§ **What you will do**
From the line containing "Viewport: 1509px width, 812px height." through the end of the material, both included, rewrite the lines with "document icon" replaced by "file icon" and nothing else changed. Omit the pictures.

§ **Records shown**
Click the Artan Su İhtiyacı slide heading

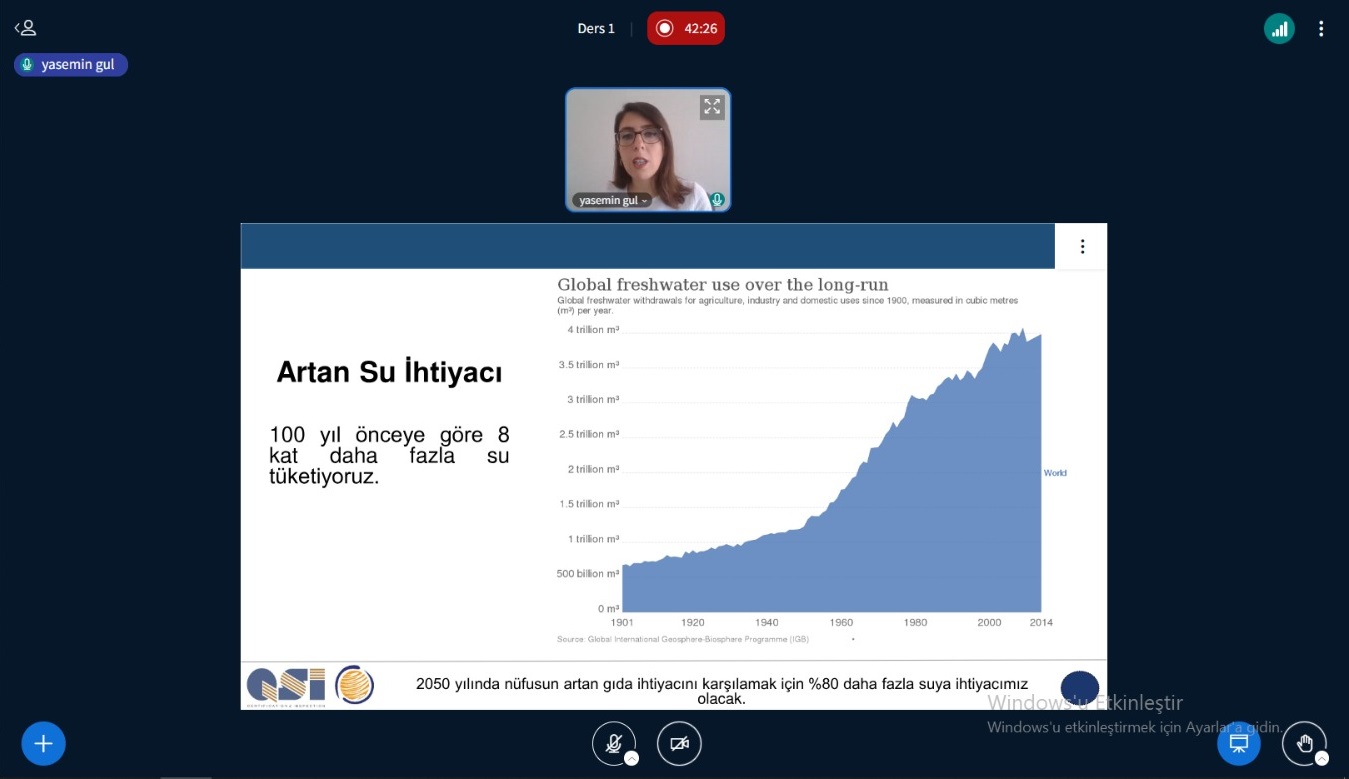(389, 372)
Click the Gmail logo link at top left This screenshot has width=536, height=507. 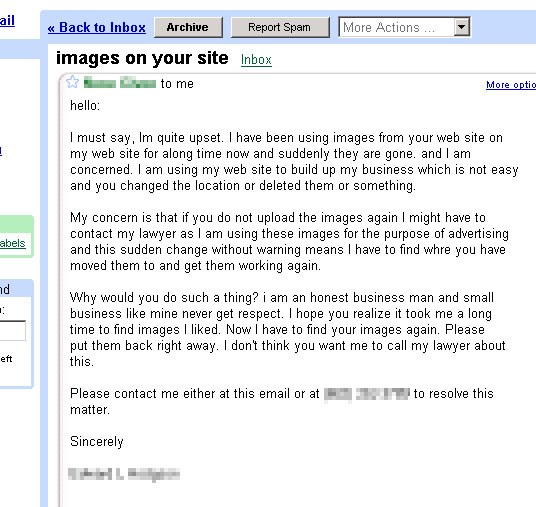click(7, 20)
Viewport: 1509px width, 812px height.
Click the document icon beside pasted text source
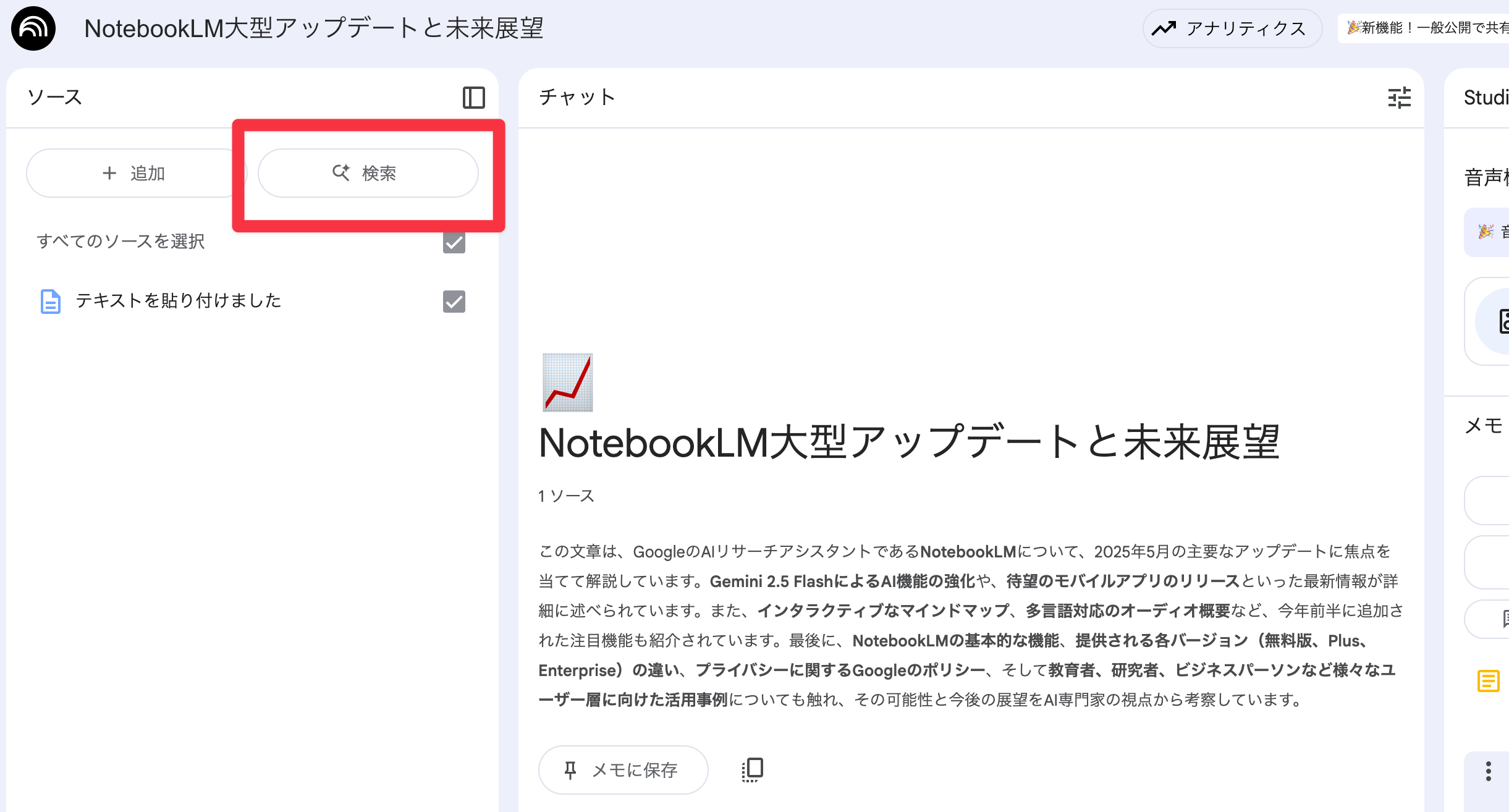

§ **Final result**
Viewport: 1509px width, 812px height.
Click the file icon beside pasted text source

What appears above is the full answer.